4. Controversy creates cash. More than ever before we live in a 24 hour news, social media world. Getting attention gives you a stage and gives you a platform. Don’t ignore that once you get a platform you can say whatever you want, but getting a platform requires doing things that are exciting and generate interest.

5. There are 51 elections for President, not one. There is correlations between those elections and national sentiment matters, but you’re fighting for electoral college votes. At all stages of your planning you need to run things through this filter, if your data shows you’re struggling in states you need to win, you need to address that specifically. Don’t get stuck on “well if I do something that helps in Michigan it might hurt Hispanic turnout in Texas”, how are you doing in Texas? Does it matter? Focus on what matters.

6. Turnout and persuasion both probably matter, so you should probably do both. There’s good evidence that Trump was able to persuade some people to his side and that helped him. There’s also evidence that Hillary’s get out the vote process in places like Philadelphia, Detroit, Milwaukee and other important locations was lack luster. This is really campaigning 101, but “turnout strategies” and “persuasion strategies” aren’t either or, most successful campaigns try to do both, and they try to focus them in the states that matter (see point 5.)

We’d have Marianne Williamson bringing us to the verge of a dictatorship involving “COEXIST” armbands. No thanks.

I think that Trump himself does a pretty good job of motivating the Democratic base. The key as I see it is to have a candidate who after a massive disinformation campaign, and likely an investigation by the US justice department can still maintain a higher approval rating than Trump.

The voters we have to worry about are the ones who are currently anti-Trump but will stay home because “Both are equally corrupt” or “At least the economy is doing OK, unlike what will happen if candidate X gets in.”

This post should be a sticky

Rubin wasn’t commenting on the mechanics of the primary—she was commenting on the wisdom of a circular firing squad. (IOW, it’s no smarter for the Democrats than it was for Trump’s rivals in 2016. Infamously, the GOP candidates failed to work together to counter Trump, instead choosing to go on sniping at one another.)

^ This (especially the parts I emphasized).

The Atlantic has a major new article out on the Trump campaign’s disinformation initiative: The 2020 Election Will Be a War of Disinformation - The Atlantic

NPR interviews its author:

The specifics Coppins goes on to describe are eye-opening.
The more we can keep a spotlight on what the Trumpites are up to, the better.

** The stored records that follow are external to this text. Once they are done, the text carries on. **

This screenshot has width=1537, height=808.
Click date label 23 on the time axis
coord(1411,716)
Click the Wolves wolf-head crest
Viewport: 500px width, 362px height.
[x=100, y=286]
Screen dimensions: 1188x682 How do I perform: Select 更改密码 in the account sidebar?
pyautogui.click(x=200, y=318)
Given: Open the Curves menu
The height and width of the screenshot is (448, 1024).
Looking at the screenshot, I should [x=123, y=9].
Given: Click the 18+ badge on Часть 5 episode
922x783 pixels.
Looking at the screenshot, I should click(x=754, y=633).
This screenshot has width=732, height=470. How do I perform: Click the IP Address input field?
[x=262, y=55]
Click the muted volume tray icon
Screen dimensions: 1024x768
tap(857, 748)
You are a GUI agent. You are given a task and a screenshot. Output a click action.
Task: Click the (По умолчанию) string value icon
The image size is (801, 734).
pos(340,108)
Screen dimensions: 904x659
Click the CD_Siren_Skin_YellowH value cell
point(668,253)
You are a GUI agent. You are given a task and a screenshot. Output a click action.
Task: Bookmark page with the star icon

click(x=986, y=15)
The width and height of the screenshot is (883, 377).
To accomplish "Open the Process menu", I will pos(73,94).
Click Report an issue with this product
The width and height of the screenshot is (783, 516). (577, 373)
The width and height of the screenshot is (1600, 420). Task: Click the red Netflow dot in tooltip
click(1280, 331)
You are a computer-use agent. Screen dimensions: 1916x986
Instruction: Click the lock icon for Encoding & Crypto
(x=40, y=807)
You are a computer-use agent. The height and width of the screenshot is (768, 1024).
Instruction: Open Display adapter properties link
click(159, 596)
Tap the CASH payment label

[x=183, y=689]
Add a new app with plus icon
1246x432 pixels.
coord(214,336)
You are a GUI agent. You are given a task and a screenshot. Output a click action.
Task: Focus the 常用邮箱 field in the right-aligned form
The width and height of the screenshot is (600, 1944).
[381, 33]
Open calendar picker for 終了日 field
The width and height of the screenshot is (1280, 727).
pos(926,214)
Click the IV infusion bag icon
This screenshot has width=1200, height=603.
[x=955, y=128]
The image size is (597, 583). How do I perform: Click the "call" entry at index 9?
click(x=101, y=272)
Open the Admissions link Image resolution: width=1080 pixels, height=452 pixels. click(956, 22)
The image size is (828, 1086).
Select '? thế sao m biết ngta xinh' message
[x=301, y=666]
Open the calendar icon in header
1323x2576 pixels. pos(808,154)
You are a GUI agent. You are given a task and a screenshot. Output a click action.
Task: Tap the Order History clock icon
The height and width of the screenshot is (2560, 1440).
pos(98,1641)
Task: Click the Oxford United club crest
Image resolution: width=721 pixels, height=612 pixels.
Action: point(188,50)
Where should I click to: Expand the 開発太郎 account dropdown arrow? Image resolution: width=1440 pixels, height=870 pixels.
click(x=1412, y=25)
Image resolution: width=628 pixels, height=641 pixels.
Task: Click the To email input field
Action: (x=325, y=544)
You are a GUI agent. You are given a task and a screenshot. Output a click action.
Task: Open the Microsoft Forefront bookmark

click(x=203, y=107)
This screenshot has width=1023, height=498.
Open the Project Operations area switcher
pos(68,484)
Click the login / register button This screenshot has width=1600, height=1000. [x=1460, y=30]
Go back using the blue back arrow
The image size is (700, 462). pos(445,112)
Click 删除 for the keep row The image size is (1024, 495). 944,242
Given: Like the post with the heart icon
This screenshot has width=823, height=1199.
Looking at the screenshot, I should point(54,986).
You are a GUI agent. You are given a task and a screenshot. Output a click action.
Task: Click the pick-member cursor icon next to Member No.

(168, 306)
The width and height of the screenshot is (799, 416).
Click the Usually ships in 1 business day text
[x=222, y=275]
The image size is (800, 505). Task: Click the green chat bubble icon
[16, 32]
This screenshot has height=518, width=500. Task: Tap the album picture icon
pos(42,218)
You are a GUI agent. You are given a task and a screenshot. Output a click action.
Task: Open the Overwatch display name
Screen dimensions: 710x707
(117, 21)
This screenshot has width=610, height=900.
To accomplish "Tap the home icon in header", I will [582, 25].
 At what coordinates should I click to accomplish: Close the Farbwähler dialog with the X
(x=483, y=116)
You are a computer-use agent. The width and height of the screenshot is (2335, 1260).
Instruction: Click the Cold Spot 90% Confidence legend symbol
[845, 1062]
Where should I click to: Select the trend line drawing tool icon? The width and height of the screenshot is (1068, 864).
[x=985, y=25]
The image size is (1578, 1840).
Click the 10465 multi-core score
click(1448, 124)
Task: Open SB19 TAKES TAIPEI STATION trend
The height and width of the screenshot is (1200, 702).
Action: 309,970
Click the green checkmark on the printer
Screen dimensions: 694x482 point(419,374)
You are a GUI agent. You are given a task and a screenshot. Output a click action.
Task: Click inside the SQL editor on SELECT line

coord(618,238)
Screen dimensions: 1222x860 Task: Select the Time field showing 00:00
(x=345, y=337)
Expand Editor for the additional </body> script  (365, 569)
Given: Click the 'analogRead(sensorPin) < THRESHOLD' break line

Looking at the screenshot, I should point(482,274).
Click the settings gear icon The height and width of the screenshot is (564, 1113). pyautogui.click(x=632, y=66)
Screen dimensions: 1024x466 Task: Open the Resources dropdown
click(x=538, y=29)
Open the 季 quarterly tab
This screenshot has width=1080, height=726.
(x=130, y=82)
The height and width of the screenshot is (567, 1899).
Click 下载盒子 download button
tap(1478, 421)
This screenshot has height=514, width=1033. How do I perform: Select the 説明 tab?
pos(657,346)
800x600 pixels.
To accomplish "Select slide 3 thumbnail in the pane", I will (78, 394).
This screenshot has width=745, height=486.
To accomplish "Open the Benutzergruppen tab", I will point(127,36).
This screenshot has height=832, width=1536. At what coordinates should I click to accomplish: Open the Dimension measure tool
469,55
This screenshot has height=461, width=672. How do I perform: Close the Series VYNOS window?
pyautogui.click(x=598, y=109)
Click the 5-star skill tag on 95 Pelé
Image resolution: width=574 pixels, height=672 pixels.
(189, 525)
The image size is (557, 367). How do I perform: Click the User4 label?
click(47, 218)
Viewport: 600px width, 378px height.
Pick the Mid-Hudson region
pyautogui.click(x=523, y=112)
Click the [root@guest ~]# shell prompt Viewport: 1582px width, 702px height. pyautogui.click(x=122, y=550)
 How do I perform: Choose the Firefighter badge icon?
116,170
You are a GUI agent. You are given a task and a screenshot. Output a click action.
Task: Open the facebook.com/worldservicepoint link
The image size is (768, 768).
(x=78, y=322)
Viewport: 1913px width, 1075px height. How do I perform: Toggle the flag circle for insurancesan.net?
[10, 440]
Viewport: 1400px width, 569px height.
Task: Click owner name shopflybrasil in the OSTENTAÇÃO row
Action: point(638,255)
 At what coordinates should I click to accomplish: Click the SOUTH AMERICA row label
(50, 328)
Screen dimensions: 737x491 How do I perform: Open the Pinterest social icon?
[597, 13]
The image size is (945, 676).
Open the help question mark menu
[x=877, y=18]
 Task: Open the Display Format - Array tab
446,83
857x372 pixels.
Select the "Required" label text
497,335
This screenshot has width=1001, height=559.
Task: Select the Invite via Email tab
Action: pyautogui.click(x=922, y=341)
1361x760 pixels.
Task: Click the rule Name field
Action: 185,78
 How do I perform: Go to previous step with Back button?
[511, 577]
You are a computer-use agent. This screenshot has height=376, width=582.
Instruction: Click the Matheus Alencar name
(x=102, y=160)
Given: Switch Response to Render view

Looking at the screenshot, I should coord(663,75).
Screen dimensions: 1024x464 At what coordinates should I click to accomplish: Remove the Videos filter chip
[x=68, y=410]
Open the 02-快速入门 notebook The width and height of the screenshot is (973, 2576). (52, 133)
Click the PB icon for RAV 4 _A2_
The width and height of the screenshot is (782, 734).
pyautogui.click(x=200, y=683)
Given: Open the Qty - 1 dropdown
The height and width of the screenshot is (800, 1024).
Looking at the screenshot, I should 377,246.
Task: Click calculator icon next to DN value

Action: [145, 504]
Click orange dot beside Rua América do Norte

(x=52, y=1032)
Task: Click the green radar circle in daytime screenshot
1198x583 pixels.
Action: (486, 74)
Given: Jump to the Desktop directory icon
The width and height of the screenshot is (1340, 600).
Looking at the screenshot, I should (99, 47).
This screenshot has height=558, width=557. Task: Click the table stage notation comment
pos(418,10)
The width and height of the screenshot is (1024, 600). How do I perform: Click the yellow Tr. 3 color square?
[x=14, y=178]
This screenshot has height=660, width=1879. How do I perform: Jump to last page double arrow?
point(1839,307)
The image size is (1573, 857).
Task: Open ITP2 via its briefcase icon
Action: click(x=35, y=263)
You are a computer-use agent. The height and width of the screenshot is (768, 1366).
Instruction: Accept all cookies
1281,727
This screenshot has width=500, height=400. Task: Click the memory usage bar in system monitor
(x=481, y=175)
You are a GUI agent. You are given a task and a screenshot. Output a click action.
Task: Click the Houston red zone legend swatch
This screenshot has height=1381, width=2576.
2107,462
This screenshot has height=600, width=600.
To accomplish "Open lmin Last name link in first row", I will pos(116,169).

That doesn’t make sense. Virtually nobody gives a shit about Williamson. She doesn’t hold enormous rallies that energize her base. How on earth, even as a flippant throwaway comment, does Williamson 2020 look like Trump 2016?

EDIT: Never mind

Not doubting you but do you have a cite for this? I’ve seen that polling in the rust belt gave her only a razor-thin edge heading into the election, but I haven’t seen any more detailed data. It also seemed fairly obvious that her campaign wasn’t viewing the rust belt as a major swing region when it should have, but I haven’t seen any specifics.